No one has ever said "don't get an appendectomy!"
Right, but the part of the equation you're not determining is what happens if you can't pay for it and have no insurance. This is the part of the equation Conservatives haven't given any thought to
because they don't know what health insurance is, what insurance companies do, nor do they know
how it relates to actual health care delivery.
You go to the ER with appendicitis and no insurance or money.
Because of indigent care law (in all 50 states), you are diagnosed and sent to emergency surgery.
You get the appendectomy.
Afterwards, before your release, while you are recovering....
a nice financial resources person gathers information from you.
Where you live and work, your social security number, any assets you have...
In many cases arrangements are made to make payments on your bill.
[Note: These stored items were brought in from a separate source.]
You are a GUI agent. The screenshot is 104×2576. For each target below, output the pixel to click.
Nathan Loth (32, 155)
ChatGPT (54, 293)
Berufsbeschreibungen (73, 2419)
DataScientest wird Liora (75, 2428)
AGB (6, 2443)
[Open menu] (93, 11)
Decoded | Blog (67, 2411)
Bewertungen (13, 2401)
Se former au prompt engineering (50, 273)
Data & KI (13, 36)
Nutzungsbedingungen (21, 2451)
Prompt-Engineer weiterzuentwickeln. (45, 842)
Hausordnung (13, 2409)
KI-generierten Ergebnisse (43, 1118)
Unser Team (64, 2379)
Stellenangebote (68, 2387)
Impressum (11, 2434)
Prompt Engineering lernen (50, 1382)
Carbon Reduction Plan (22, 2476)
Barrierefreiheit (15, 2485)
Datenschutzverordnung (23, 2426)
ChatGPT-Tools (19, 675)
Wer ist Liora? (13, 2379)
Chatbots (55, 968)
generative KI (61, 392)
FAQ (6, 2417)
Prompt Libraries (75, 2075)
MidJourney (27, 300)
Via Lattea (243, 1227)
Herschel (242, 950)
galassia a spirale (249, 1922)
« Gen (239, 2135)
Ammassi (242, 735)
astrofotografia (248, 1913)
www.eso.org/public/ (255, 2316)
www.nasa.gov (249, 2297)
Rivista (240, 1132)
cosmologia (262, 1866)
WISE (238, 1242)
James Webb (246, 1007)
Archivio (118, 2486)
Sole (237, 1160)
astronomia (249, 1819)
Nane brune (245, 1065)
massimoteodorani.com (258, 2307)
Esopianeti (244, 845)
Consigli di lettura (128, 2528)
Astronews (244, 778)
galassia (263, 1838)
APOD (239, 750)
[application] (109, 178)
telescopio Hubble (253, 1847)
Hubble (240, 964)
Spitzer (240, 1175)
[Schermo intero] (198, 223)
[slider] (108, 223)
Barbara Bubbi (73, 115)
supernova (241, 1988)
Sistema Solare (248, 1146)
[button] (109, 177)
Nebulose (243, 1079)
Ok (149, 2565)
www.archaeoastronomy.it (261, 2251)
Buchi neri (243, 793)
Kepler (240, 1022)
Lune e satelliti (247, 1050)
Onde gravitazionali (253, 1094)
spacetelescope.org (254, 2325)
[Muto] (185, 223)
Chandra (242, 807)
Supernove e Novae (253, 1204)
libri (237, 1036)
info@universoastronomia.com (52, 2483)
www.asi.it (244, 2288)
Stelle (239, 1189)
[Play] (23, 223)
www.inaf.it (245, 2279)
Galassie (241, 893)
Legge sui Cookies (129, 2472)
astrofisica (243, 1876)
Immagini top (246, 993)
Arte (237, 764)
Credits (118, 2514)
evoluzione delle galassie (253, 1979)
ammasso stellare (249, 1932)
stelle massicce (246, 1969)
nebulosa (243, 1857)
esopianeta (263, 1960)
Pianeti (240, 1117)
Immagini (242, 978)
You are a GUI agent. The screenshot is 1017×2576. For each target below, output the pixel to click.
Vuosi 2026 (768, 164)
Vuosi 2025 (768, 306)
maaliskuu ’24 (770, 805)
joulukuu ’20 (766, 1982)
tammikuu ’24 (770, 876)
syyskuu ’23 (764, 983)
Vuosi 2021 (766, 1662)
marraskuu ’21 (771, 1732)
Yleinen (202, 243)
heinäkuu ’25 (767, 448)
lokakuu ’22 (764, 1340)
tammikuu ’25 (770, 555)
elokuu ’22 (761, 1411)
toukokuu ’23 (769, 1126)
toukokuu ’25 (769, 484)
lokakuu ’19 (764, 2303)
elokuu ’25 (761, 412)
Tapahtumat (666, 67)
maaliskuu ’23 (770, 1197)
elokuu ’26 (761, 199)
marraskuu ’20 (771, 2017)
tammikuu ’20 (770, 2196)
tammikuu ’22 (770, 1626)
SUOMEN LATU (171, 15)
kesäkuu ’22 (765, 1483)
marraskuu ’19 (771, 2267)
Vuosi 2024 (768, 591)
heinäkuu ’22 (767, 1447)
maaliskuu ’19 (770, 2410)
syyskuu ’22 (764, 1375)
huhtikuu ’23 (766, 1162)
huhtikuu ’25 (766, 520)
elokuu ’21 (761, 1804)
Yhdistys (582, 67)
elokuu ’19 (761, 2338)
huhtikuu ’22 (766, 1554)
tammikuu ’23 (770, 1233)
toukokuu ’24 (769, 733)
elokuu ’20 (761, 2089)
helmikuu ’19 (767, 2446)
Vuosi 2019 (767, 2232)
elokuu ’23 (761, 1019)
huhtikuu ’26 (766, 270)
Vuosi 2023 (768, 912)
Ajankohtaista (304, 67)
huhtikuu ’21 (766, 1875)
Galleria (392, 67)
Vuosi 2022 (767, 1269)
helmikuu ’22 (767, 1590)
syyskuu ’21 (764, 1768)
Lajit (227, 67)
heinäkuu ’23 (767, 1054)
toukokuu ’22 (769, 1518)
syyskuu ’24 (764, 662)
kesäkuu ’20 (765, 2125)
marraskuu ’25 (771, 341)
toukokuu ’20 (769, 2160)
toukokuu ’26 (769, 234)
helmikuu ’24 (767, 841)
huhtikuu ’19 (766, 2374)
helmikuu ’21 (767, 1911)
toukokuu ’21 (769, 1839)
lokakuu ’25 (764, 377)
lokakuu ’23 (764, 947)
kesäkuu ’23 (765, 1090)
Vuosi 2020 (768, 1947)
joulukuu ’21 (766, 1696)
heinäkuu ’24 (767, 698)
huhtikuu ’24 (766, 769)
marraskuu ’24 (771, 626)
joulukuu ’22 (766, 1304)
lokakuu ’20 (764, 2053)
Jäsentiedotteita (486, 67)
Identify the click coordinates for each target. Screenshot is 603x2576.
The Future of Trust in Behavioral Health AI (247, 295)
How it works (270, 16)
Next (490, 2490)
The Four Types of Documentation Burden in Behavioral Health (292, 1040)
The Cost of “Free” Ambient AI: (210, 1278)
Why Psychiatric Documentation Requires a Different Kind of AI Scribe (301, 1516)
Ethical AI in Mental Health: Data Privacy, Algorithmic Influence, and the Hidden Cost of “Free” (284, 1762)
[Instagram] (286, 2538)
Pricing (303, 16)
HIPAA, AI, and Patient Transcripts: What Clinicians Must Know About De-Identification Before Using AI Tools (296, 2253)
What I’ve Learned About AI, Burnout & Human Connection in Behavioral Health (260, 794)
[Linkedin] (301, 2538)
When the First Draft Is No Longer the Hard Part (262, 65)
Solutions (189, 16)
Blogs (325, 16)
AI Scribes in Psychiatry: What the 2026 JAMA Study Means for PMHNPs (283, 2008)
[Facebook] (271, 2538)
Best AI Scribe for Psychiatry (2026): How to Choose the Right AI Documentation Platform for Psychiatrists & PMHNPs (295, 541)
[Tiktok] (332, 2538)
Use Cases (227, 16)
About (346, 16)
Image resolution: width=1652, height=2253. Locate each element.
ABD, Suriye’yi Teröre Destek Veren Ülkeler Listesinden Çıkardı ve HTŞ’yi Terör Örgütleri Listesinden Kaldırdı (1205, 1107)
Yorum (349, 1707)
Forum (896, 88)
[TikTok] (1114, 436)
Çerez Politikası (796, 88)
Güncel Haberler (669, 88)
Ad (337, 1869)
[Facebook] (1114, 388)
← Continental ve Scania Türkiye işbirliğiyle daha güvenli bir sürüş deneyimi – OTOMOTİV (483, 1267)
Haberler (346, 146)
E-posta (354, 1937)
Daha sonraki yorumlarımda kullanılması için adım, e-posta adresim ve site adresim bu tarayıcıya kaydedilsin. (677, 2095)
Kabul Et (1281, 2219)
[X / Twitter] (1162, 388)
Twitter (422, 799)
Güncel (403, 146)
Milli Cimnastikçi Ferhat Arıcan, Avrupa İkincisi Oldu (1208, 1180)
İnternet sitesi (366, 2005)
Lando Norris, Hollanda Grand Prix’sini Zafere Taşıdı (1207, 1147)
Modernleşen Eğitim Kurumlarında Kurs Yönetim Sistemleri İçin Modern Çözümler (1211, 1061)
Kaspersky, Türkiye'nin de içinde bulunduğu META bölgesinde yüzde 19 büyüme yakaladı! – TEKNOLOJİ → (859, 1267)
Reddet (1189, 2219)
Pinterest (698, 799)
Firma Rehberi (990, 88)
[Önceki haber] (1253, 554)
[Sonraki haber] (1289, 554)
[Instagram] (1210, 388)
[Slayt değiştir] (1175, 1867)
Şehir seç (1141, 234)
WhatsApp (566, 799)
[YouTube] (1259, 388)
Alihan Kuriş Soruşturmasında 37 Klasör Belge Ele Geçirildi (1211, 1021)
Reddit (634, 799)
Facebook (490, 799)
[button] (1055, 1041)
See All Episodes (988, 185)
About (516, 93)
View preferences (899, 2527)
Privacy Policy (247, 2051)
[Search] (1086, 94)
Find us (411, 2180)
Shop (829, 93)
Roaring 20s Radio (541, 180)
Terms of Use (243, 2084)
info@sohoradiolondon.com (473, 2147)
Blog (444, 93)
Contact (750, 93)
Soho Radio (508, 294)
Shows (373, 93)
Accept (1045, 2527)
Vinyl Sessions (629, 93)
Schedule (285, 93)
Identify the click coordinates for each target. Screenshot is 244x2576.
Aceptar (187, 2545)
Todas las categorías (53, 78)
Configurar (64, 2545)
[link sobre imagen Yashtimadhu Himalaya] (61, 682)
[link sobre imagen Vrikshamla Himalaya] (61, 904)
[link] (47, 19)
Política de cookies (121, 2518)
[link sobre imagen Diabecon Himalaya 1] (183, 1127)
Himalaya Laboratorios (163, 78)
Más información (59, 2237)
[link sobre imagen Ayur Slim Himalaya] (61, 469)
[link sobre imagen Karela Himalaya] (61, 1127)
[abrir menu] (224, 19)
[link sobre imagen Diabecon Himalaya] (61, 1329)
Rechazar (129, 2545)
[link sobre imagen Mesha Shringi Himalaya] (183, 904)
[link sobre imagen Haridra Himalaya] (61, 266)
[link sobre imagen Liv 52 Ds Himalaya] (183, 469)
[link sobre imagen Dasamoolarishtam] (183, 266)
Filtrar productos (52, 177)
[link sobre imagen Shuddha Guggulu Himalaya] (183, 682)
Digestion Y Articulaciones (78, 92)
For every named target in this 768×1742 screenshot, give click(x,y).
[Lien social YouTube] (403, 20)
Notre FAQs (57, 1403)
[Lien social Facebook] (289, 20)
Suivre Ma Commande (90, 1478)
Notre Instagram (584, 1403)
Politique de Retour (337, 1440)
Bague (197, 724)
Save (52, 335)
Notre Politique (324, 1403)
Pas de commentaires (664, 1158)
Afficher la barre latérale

So let me first stop you there because there are a few things you're not taking into account. The first of course is that the price you end up paying for health care, if you have no insurance, is what your insurer paid a % of (using an 80/20 scenario). You aren't getting a discount from the hospital if you plead financial hardship. What they do is they quote you (or bill you, if you prefer) a price that is
above the set price in the chargemaster (which is also inflated to account for provider profits), knowing you are going to "bargain them down". So you bargain them down...to the price which you and your insurer would have paid anyway, together. Only now, if you have no insurance, instead of paying 20% of the price in the chargemaster, you pay 100%. So you might think you're being clever, and getting a discount, but you're not. You walk away with a bill "discounted" the price you and the insurance company would have paid anyway, only you're now paying 100% of that price, instead of just 20%.
So after you give the information (assets? Not sure about that) and they give you a discount and
you still cannot pay, what happens then? Well, pre-ACA folks in that boat filed for bankruptcy (60% of all bankruptcies pre-ACA were because of medical bills, and of those folks,
75% of them had insurance), which meant the provider loses out on what you owe. Multiply that by the thousands of people who can't pay those bills and what happens then? Simple...the provider jacks its fees in the chargemaster, which forces insurers to reimburse more, which forces
your premiums to rise. All to maintain profit margins, not your health.
So you seem to think charity and good will can magically make up for the gap you cannot cover, and that's misguided. There isn't enough charity in the world to make up for those gaps. Last year, the totality of
all charitable giving in the US -and that includes health charities that you seem to think exist, along with things like the NYC Ballet- didn't even meet Medicaid's budget. So from where is all this charity coming if it wasn't there
before the ACA? We already allow massive generous tax deductions for charitable giving and it still isn't enough giving to meet the needs of Medicaid. So from where is all that money going to come?
If you have income and refuse to make payments, they can garnish your wages.
If you have to file bankruptcy, that's the price you pay for not having insurance.
So you're talking in circles here. Firstly, the hospital doesn't simply "write off" unpaid bills. Not by a longshot. Everything has to be paid for in health care. Secondly, you say that if you don't have insurance (because you can't afford it), and incur medical bills you cannot pay (because if you can't afford insurance, how are you to afford paying medical bills?), then bankruptcy is the price you pay for not having insurance that you couldn't afford in the first place. So you see how that argument is a fallacy? Taking your argument through to its natural conclusion; if you cannot afford health insurance, then don't get sick. Because if you don't get sick, then you don't incur medical bills you cannot pay. That isn't a solution to our insurance system, and just circles back to the inherent problem of coverage. So you haven't solved for anything. You've just deflected away any critical thinking required to understand this problem.
Ihe waiting period for an appendectomy may be several weeks.
No. You can't wait "several weeks" for an appendectomy. Appendicitis, if untreated within 72 hours, results in death. Again, single payer isn't socialized health care, it's socialized health
insurance. It's how the health care is paid, and it's done
after the health care is delivered, not before.
So why would your provider make you wait 6 weeks to get your appendix removed in a single payer system? How are you reaching that conclusion?